名瀬公民館金久分館であった報告会で、登壇したWG長の西教授

先月1日以降、奄美群島の広い範囲で漂着が確認された重油=資料写真=

環境・生物への短期的影響なし
毒性成分少ない「臭いあり観光対策を」

 

 鹿児島大学は20日、奄美市の名瀬公民館金久分館で「薩南諸島の油類漂着問題に関する鹿児島大学調査ワーキンググループ(WG)報告会」を開いた。今年1月に奄美大島西方沖で沈没したパナマ船籍のタンカーから流出した油が奄美群島や十島村などの広い範囲に漂着した問題について、さまざまな角度からの調査結果を報告。WG長の西隆一郎水産学部教授は「短期的な環境や生物への影響は確認されていない。奄美大島以南では、現在漂着しているものについても紫外線やバクテリアによって風化し、毒性も弱まるだろう」語った。

 同ワーキンググループ(代表・高松英雄研究担当理事)は同大水産学部教授らを中心とした有志21人で構成。奄美群島や十島村での油漂着が確認されて以降、各担当分野の調査を続けている。報告会では6人が登壇し、参加した自治体職員らの前で、調査経過や結果を発表した。

 同タンカーから漂流した重油について、中村啓彦教授は漂流予測のシミュレーションを作成。タンカーから流出した油は、「黒潮の流れで一度北上し、季節風に流され、宝島や奄美大島に漂着した」とした上で、「3月上旬には、重油群は沖縄本島より南東に移動した」と予想した。また、今後もタンカーから残存重油が流出したと仮定した場合でも、夏季に強化される海流の影響で、日本海へ流れていく可能性が高いとした。

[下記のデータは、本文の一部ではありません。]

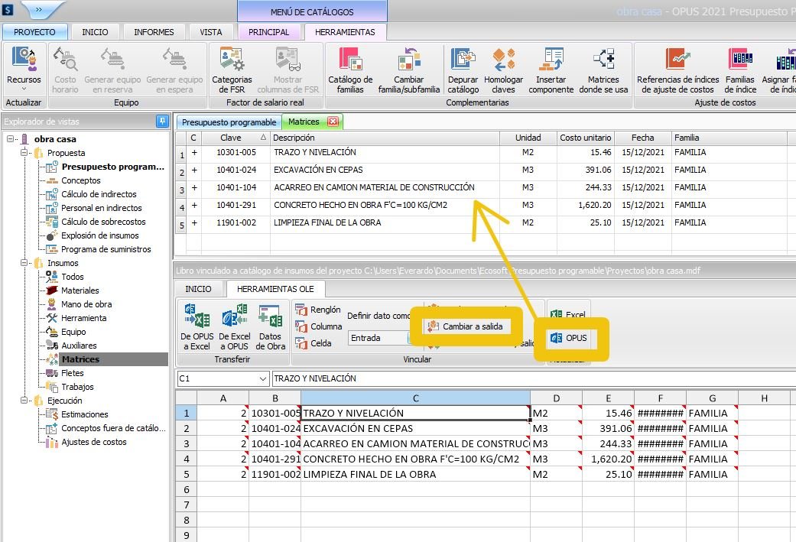
Task: Open the cell name box dropdown
Action: [263, 378]
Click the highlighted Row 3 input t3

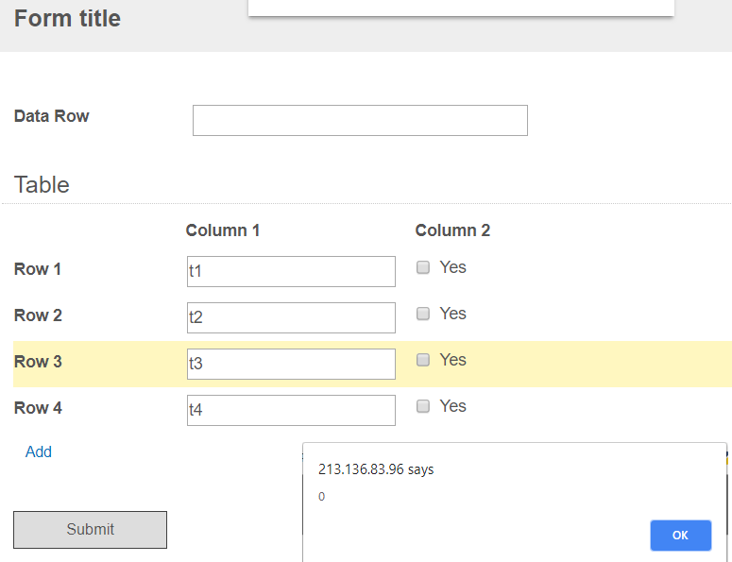click(x=291, y=364)
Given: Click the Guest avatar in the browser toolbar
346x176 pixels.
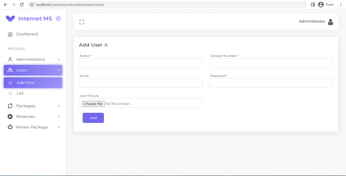Looking at the screenshot, I should click(x=321, y=4).
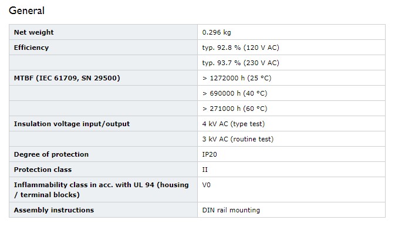Click typ. 92.8 % (120 V AC) value
Viewport: 395px width, 230px height.
(x=241, y=48)
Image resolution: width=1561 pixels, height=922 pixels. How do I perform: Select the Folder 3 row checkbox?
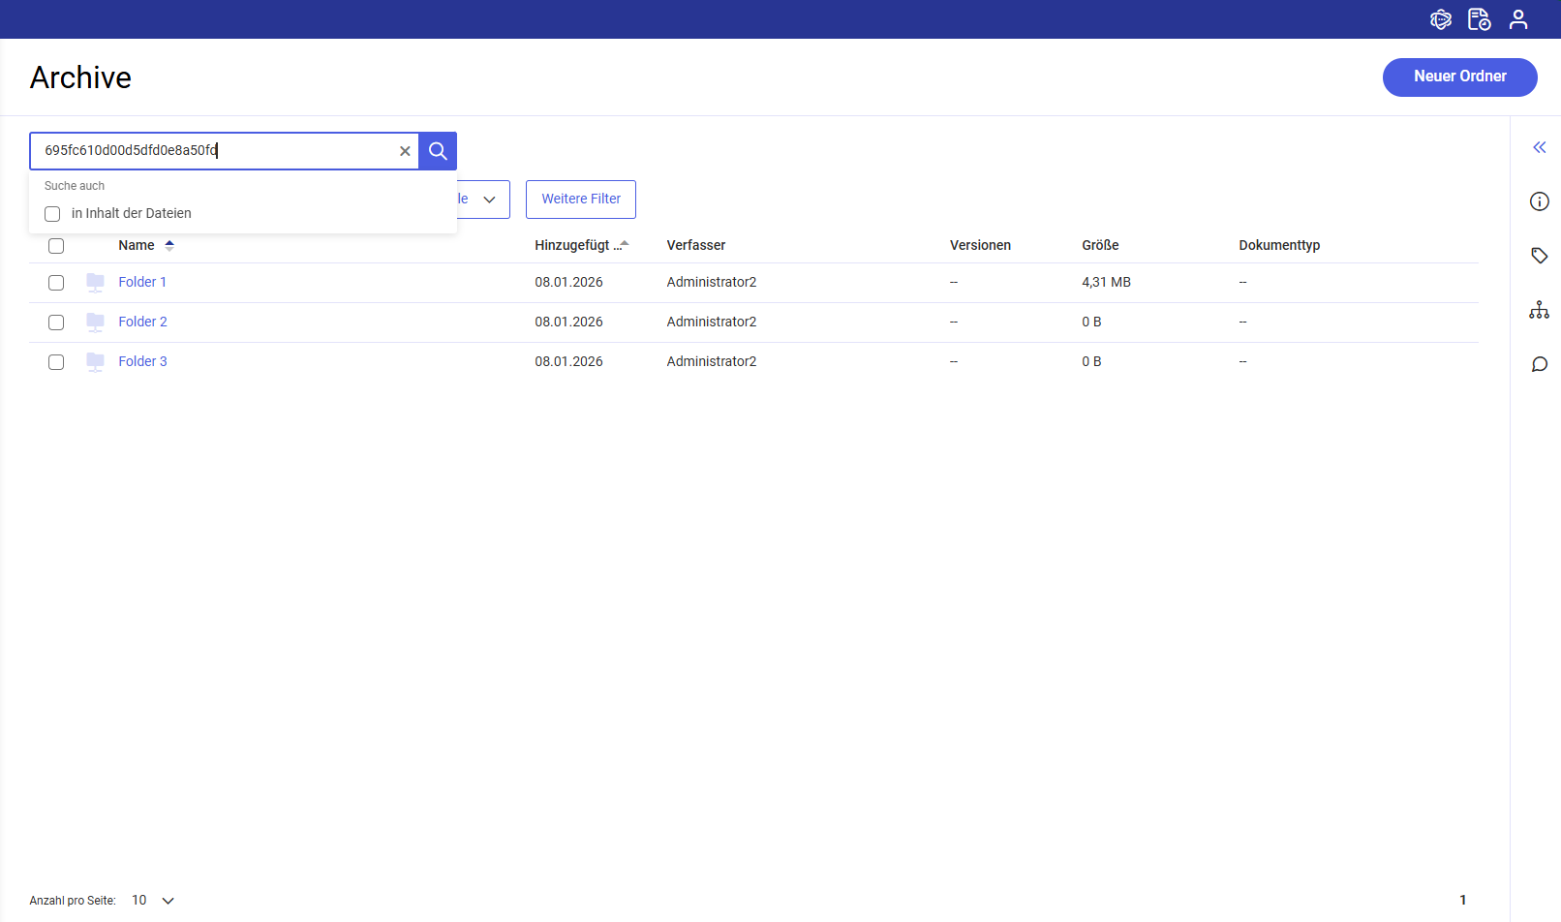(x=56, y=362)
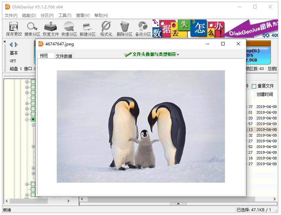Viewport: 281px width, 215px height.
Task: Open the 恢复文件 (Recover Files) tool
Action: (x=51, y=29)
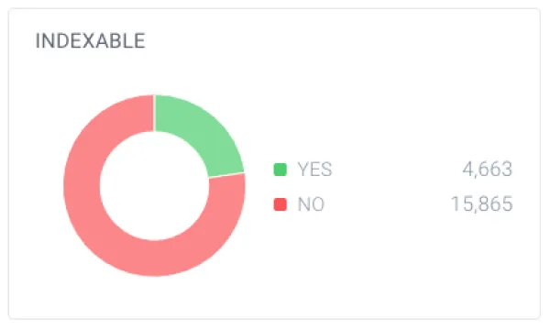The height and width of the screenshot is (330, 550).
Task: Click the red NO legend swatch
Action: [280, 204]
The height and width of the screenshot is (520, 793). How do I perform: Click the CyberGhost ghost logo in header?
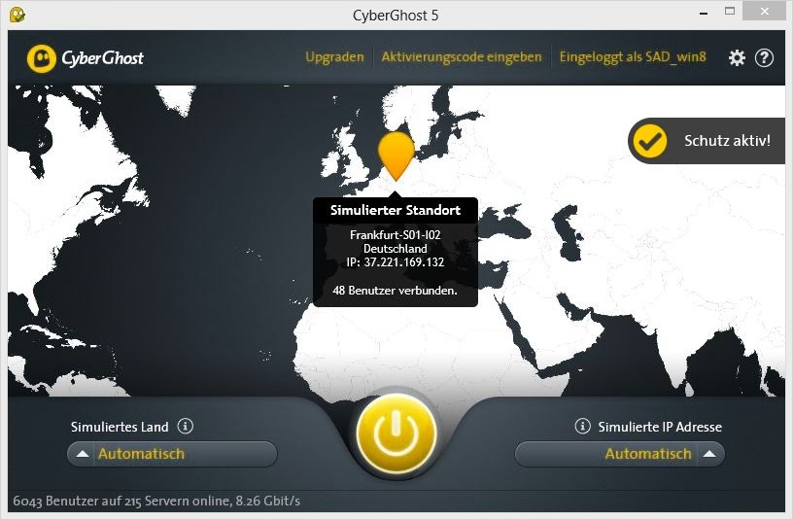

 海藻・海草・サンゴ類の生育状況に対しての影響を調査した寺田隆太農学研究科教授は、「奄美大島では海藻や海藻類に対する影響はほとんどないと考えられる。直接的な付着については局所的に影響があるかもしれないが、漁業に関してほとんど影響はない」と推測。このほかにも、登壇した各教授は、現地での調査内容などを発表。調査で採取した貝類などの生物に関する毒性成分分析は現在進めている途中だという。26日に鹿児島大学で開かれる同報告会では、より多くの分析結果が報告される予定となっている。

 生物への影響の初期的評価を解説した山本智子水産学部教授は、奄美大島や宝島で採取された漂着油を分析した結果を提示。石油構成成分の中で最も生物に対する毒性が強いと考えられる「PAH」の濃度が低くなっていると説明した。山本教授は「生物への影響について今後1年間は継続的に調査を続けたい」とし、「毒性成分は少ないものの、臭いがするので、観光シーズンまでに対策をした方が良いのではないか」などと提案した。